WORK TASK: Check each line of the data below for the word "button", then extract the ones that have it.

STUDY MATERIAL:
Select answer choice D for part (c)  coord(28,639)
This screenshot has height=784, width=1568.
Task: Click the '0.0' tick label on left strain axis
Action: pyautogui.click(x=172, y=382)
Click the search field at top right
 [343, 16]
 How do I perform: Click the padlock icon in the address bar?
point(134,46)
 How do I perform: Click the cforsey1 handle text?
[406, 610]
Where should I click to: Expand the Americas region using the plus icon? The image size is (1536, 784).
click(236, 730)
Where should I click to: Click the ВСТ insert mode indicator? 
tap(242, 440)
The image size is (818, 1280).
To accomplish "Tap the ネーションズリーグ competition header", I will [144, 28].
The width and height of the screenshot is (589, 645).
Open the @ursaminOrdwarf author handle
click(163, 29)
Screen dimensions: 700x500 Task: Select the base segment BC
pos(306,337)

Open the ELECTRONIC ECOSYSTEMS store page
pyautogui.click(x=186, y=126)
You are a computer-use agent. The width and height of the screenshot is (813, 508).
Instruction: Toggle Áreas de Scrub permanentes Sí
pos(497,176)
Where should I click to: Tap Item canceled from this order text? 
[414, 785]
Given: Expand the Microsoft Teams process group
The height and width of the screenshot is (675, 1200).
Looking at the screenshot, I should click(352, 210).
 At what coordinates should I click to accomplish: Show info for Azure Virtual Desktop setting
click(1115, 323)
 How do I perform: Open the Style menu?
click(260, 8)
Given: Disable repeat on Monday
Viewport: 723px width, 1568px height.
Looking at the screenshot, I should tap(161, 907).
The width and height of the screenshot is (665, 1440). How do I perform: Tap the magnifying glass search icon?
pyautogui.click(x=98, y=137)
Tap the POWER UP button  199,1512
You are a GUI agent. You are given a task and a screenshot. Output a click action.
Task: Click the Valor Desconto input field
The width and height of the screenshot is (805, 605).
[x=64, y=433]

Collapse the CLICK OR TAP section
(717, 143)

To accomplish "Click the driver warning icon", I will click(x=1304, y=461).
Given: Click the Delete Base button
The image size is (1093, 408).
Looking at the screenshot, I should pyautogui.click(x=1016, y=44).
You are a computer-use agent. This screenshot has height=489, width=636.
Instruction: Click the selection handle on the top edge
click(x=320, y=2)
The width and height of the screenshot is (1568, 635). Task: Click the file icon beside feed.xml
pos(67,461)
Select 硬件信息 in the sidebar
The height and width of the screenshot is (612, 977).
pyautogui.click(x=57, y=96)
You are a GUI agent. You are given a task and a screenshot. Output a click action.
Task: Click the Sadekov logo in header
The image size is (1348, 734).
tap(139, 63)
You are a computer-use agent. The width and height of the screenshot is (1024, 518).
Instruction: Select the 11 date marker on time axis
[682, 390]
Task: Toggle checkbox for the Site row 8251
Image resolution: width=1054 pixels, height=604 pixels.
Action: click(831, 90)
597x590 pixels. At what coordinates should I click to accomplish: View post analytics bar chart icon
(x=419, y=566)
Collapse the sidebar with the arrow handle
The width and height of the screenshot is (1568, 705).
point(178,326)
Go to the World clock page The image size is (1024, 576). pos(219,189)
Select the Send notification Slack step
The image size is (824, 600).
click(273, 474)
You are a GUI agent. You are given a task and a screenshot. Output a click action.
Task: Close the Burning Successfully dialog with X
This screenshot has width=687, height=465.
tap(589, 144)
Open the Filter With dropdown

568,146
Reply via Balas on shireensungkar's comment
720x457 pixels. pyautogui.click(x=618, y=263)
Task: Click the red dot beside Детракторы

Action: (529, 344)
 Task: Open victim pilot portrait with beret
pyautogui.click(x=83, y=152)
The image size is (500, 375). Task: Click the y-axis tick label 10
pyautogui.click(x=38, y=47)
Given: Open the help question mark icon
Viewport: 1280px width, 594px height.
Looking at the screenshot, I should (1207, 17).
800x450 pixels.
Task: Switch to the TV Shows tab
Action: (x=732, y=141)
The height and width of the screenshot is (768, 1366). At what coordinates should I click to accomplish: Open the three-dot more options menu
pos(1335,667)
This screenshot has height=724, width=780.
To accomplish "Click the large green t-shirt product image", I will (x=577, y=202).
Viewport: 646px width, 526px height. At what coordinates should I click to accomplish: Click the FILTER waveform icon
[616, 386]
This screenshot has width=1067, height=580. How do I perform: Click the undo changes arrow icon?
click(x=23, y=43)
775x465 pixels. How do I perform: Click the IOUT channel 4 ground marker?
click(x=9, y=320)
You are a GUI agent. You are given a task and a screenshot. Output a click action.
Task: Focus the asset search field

PROBLEM SOLUTION:
Tap the POWER UP button  199,1512
Given: Click the Delete Base button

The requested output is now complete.